Eickholz Peter, Hausmann Ernest
Department of Operative Dentistry and Periodontology, Dental School, Ruprecht-Karls-University Heidelberg, Heidelberg, Germany.
J Clin Periodontol. 2002 Oct;29(10):922-8. doi: 10.1034/j.1600-051x.2002.291007.x.
The aim of the present study was to compare radiographic assessment of bony fill by digital subtraction analyses (DSA) after periodontal surgery of infrabony and furcation defects with bone level measurements.
For 19 patients with 19 infrabony lesions and 20 degree II furcation defects, five defects were treated conventionally and 34 defects were treated by regenerative periodontal surgery. At baseline and 60 +/- 3 months after surgery, clinical measurements (GI, PPD, PAL-V, PAL-H, PlI) and standardized radiographs were obtained. Furthermore, intrasurgically after reflection of a mucoperiosteal flap and 60 months after surgery after local anesthesia without flap reflection, the distance from the cementoenamel junction (CEJ) to bottom of the bony defect (BD) was measured vertically (PBL-V) and, in furcation defects, horizontally (PBL-H). Pre- and postsurgical radiographs were analyzed by digital subtraction. Bone level gain and DSA results were compared by simple regression analysis.

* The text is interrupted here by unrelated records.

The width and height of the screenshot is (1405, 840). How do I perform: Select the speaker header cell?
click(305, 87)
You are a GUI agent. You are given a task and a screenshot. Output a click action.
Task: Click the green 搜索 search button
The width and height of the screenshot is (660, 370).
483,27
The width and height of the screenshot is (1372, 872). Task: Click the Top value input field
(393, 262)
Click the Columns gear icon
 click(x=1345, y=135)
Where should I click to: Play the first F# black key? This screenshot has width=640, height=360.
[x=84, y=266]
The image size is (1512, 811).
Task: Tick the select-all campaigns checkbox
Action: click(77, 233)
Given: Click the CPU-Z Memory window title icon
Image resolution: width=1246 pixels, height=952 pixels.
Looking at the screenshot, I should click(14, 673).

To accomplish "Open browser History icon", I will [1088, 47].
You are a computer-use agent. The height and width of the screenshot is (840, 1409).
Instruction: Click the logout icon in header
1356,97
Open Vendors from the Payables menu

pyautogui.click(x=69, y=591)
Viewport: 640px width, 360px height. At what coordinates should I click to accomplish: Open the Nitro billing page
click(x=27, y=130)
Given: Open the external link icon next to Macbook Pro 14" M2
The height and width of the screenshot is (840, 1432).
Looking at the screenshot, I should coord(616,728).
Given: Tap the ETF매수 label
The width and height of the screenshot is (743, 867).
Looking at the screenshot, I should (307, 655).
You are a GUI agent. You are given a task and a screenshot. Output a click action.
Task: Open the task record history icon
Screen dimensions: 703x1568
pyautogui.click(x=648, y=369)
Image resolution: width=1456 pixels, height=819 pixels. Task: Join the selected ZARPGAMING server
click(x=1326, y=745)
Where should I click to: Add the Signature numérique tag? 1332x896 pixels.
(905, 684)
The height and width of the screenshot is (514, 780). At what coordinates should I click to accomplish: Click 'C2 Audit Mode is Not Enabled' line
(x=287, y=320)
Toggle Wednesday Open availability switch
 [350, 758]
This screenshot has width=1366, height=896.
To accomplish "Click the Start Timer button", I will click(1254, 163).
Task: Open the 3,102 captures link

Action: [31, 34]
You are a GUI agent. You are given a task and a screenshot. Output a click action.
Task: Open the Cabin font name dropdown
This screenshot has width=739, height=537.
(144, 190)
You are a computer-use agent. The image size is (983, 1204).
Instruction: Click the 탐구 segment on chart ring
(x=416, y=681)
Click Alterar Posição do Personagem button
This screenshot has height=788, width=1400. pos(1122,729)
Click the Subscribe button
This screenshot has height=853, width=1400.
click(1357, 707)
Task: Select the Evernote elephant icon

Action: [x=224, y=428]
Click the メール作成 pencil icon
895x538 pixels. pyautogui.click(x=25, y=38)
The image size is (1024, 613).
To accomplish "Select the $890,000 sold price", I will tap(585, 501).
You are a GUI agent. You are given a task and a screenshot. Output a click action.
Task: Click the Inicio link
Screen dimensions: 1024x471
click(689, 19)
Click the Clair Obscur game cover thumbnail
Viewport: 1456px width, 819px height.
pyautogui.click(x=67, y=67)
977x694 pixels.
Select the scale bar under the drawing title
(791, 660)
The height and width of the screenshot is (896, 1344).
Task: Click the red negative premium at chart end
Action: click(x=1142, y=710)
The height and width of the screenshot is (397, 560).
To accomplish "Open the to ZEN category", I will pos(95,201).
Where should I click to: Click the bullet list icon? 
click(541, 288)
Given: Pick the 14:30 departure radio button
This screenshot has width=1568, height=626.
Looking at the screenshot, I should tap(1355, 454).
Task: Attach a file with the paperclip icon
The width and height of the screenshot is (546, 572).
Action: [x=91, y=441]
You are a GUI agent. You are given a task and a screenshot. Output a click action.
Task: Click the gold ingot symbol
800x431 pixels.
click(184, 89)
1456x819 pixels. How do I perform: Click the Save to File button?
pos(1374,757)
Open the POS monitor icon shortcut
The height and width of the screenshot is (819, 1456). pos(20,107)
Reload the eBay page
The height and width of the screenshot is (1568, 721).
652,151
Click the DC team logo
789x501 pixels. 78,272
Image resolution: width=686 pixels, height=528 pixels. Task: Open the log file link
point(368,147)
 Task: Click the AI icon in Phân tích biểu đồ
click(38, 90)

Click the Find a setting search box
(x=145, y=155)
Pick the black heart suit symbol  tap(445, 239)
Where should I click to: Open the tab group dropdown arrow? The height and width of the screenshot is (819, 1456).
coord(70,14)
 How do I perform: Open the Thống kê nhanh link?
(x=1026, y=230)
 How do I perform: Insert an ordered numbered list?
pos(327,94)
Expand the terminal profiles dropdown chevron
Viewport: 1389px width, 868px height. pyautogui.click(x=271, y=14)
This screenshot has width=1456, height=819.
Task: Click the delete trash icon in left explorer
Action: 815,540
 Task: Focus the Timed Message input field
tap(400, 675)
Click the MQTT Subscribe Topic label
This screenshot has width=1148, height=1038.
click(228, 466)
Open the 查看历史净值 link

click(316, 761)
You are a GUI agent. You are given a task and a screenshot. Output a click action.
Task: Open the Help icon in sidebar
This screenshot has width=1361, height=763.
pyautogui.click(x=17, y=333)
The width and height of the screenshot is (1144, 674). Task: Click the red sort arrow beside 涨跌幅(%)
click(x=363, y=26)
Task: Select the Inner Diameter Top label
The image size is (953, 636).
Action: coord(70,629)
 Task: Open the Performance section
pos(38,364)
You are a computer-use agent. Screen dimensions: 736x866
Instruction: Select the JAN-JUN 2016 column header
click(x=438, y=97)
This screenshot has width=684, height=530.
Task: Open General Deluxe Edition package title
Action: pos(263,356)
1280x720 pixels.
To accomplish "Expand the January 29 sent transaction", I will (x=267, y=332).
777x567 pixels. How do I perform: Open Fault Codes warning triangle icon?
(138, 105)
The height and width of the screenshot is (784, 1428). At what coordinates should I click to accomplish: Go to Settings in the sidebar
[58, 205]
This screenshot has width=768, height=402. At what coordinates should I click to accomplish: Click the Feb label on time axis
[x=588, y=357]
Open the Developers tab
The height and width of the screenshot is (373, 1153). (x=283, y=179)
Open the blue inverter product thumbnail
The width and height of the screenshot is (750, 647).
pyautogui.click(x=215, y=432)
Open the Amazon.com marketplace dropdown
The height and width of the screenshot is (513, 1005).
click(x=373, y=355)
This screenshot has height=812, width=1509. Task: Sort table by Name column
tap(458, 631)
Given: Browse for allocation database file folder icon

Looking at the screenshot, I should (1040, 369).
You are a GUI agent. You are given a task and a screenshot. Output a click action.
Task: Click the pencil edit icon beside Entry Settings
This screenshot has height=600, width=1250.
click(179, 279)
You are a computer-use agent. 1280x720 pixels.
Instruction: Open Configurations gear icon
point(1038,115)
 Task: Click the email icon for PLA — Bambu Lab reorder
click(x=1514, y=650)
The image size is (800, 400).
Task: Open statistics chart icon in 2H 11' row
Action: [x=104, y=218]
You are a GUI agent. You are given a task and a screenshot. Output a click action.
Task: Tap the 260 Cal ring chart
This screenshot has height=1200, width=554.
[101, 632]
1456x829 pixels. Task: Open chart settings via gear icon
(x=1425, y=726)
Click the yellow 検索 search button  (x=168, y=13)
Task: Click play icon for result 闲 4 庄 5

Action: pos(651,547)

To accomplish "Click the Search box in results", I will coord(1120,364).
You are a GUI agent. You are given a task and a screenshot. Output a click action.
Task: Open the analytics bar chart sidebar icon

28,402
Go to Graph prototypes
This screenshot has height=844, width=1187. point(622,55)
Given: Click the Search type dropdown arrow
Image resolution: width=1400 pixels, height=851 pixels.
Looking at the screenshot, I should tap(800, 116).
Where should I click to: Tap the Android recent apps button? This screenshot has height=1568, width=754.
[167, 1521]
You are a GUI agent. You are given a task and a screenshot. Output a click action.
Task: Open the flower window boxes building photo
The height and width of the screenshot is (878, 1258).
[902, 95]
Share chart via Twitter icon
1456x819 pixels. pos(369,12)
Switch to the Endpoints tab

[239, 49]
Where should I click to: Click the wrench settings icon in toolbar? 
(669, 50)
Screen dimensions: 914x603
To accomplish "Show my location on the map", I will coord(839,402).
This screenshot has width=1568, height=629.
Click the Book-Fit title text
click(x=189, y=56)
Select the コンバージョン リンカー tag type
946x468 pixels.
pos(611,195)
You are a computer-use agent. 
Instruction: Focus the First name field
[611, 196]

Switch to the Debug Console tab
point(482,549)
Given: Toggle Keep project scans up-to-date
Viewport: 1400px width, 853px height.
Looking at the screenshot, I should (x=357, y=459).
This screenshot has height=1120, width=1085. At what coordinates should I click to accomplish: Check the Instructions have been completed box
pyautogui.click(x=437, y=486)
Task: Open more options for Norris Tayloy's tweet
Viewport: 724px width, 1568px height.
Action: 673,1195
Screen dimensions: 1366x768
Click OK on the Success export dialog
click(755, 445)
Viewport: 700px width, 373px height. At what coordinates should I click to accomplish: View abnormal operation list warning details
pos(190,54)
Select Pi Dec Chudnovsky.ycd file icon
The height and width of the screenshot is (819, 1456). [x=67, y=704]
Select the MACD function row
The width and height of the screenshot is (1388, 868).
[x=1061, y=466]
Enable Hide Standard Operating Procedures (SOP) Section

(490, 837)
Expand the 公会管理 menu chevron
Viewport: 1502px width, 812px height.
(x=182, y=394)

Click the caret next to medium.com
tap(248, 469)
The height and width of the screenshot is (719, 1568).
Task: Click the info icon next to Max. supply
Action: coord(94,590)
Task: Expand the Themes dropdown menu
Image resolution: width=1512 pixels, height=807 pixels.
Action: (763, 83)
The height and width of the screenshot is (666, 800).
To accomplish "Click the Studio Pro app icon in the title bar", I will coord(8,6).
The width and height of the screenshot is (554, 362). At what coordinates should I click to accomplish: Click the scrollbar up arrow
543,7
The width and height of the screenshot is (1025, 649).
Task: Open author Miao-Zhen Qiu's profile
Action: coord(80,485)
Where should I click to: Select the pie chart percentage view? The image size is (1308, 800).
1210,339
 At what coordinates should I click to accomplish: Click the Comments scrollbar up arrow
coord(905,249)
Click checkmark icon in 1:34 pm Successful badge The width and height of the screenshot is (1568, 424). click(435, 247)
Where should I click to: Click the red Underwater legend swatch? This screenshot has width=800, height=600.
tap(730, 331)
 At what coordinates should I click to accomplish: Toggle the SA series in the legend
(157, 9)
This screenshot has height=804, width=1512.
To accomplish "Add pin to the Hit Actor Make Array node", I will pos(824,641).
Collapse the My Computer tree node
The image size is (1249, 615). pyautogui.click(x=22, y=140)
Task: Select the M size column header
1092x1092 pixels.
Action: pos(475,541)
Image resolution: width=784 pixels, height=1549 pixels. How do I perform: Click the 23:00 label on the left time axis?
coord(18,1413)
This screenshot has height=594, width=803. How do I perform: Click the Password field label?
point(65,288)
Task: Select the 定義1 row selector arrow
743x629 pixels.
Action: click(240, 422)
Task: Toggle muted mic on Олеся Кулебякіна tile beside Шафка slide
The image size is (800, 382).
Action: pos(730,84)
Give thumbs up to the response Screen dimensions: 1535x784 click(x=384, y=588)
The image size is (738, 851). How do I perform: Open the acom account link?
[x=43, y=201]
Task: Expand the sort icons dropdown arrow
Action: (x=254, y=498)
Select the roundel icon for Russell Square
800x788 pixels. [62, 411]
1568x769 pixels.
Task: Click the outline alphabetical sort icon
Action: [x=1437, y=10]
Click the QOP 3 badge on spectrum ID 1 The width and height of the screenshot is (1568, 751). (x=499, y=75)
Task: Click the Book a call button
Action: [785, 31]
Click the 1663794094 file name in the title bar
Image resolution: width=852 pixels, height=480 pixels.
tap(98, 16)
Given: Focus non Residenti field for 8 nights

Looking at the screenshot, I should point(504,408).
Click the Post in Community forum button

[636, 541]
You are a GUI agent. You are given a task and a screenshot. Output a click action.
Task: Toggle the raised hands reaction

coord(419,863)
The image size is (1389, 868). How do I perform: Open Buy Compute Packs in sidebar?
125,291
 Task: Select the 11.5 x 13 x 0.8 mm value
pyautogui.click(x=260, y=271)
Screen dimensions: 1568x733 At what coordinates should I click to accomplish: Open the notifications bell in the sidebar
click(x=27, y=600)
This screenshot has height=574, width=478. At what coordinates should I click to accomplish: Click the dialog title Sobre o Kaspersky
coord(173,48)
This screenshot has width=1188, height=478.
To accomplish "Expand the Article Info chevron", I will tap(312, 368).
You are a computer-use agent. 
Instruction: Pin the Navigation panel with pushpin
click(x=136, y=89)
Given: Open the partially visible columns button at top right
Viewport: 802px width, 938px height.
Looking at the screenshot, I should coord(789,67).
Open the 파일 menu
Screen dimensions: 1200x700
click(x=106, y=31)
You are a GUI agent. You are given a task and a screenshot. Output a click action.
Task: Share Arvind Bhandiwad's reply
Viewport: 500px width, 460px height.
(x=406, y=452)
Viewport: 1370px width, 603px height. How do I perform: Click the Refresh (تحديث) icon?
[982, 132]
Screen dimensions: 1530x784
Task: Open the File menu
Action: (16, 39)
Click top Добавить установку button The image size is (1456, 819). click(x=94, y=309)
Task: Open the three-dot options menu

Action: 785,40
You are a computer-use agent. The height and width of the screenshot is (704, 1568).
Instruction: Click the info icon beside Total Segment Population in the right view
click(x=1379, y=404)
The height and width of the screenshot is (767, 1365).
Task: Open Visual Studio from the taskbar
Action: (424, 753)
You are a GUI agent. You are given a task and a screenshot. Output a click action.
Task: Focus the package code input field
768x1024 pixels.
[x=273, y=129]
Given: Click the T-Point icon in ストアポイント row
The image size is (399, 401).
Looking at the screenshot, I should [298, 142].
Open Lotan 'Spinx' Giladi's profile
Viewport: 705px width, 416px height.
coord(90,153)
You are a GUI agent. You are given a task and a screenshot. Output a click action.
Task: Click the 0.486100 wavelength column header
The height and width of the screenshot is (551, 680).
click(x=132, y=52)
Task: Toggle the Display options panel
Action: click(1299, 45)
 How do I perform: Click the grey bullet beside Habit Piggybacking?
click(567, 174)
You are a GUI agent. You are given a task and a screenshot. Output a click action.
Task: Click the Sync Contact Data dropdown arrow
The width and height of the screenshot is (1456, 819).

Surgical treatment revealed significant PPD reduction (- 3.45 +/- 1.56 mm; P < 0.001), PAL-V gain (2.84 +/- 1.36 mm; P < 0.001), and PBL-V gain (1.68 +/- 1.20 mm; P < 0.001) in infrabony defects, as well as PPD reduction (- 1.68 +/- 1.73 mm; P = 0.001) and PAL-H gain [1.43 +/- 1.70 mm (P = 0.001)] in furcation defects after 5 years. A correlation could be found in furcation defects between PBL-H gain and DSA (R2 = 0.34, P = 0.003), whereas the study failed to demonstrate a consistent correlation between PBL-V and DSA in infrabony defects (R2 = 0.12, P = 0.149).
DSA correlates significantly with PBL-H measurements in furcation defects. Thus, either method is a sufficient tool to evaluate bony fill within furcation defects. On the other hand, DSA did not correlate significantly with PBL-V measurements in infrabony defects. This discrepant contribution of DSA in the evaluation of these two types of defects may be explained by the fact that DSA primarily evaluates change in a buccolingual direction.
本研究旨在通过数字减影分析(DSA)对骨下袋和根分叉病变牙周手术后骨填充的影像学评估与骨水平测量进行比较。
对19例患有19处骨下袋病变和20处II度根分叉病变的患者,5处病变采用传统治疗,34处病变采用牙周再生手术治疗。在基线和术后60±3个月时,进行临床测量(牙龈指数、探诊深度、垂直探诊附着水平、水平探诊附着水平、菌斑指数)并获取标准化X线片。此外,在翻瓣术后手术中以及术后60个月在局部麻醉下不翻瓣时,垂直测量从牙骨质釉质界(CEJ)到骨缺损底部(BD)的距离(垂直骨袋深度),在根分叉病变中水平测量(水平骨袋深度)。术前和术后的X线片通过数字减影进行分析。通过简单回归分析比较骨水平增益和DSA结果。
手术治疗显示骨下袋病变的探诊深度显著降低(-3.45±1.56mm;P<0.001),垂直探诊附着水平增加(2.84±1.36mm;P<0.001),垂直骨袋深度增加(1.68±1.20mm;P<0.001),以及根分叉病变在5年后探诊深度降低(-1.68±1.73mm;P = 0.001)和水平探诊附着水平增加[1.43±1.70mm(P = 0.001)]。在根分叉病变中可以发现水平骨袋深度增加与DSA之间存在相关性(R2 = 0.34,P = 0.003),而该研究未能证明骨下袋病变中垂直骨袋深度与DSA之间存在一致的相关性(R2 = 0.12,P = 0.149)。
DSA与根分叉病变中的水平骨袋深度测量显著相关。因此,两种方法都是评估根分叉病变内骨填充情况的充分工具。另一方面,DSA与骨下袋病变中的垂直骨袋深度测量无显著相关性。DSA在评估这两种类型病变时的这种差异可能是由于DSA主要评估颊舌向的变化这一事实所解释。